Click-target data
------------------------------------------------

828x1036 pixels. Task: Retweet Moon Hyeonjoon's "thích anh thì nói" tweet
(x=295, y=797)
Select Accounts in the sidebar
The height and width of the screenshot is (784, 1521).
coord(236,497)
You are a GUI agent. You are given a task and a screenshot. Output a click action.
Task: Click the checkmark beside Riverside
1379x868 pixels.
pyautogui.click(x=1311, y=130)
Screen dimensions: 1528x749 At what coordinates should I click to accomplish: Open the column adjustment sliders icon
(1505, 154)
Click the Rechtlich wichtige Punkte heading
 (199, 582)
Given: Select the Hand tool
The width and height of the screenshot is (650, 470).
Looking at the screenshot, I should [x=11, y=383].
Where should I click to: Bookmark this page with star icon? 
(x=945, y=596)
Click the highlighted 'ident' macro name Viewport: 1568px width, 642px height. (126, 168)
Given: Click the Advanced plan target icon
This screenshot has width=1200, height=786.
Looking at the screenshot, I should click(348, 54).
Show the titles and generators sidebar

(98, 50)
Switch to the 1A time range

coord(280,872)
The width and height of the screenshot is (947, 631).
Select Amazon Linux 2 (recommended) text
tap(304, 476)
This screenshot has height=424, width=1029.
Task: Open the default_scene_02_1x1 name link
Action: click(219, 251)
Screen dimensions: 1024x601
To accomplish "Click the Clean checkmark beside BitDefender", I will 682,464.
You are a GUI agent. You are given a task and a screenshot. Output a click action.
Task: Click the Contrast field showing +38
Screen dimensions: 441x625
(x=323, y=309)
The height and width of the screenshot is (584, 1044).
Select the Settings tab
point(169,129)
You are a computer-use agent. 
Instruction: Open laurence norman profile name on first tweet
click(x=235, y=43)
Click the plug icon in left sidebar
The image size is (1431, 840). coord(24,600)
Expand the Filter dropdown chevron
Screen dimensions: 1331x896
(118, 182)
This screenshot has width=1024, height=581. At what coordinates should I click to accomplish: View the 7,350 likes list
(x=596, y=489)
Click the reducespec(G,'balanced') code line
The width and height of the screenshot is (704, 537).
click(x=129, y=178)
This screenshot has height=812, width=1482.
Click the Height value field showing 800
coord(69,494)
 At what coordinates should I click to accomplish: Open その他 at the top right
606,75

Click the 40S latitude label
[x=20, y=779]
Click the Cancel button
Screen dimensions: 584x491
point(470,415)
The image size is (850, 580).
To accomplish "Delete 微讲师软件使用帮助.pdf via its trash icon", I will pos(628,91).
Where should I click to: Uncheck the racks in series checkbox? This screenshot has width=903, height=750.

------------------------------------------------

=== WHAT YOU WILL DO ===
Convert the lines of the data above, from the line containing "Click the highlighted" through the line containing "click(x=235, y=43)", inclusive, into a Markdown table with the columns Row and Line. Skip any blank lines.

=== FULL OUTPUT ===
| Row | Line |
|---|---|
| 1 | Click the highlighted 'ident' macro name Viewport: 1568px width, 642px height. (126, 168) |
| 2 | Given: Click the Advanced plan target icon |
| 3 | This screenshot has width=1200, height=786. |
| 4 | Looking at the screenshot, I should click(348, 54). |
| 5 | Show the titles and generators sidebar |
| 6 | (98, 50) |
| 7 | Switch to the 1A time range |
| 8 | coord(280,872) |
| 9 | The width and height of the screenshot is (947, 631). |
| 10 | Select Amazon Linux 2 (recommended) text |
| 11 | tap(304, 476) |
| 12 | This screenshot has height=424, width=1029. |
| 13 | Task: Open the default_scene_02_1x1 name link |
| 14 | Action: click(219, 251) |
| 15 | Screen dimensions: 1024x601 |
| 16 | To accomplish "Click the Clean checkmark beside BitDefender", I will 682,464. |
| 17 | You are a GUI agent. You are given a task and a screenshot. Output a click action. |
| 18 | Task: Click the Contrast field showing +38 |
| 19 | Screen dimensions: 441x625 |
| 20 | (x=323, y=309) |
| 21 | The height and width of the screenshot is (584, 1044). |
| 22 | Select the Settings tab |
| 23 | point(169,129) |
| 24 | You are a computer-use agent.  |
| 25 | Instruction: Open laurence norman profile name on first tweet |
| 26 | click(x=235, y=43) |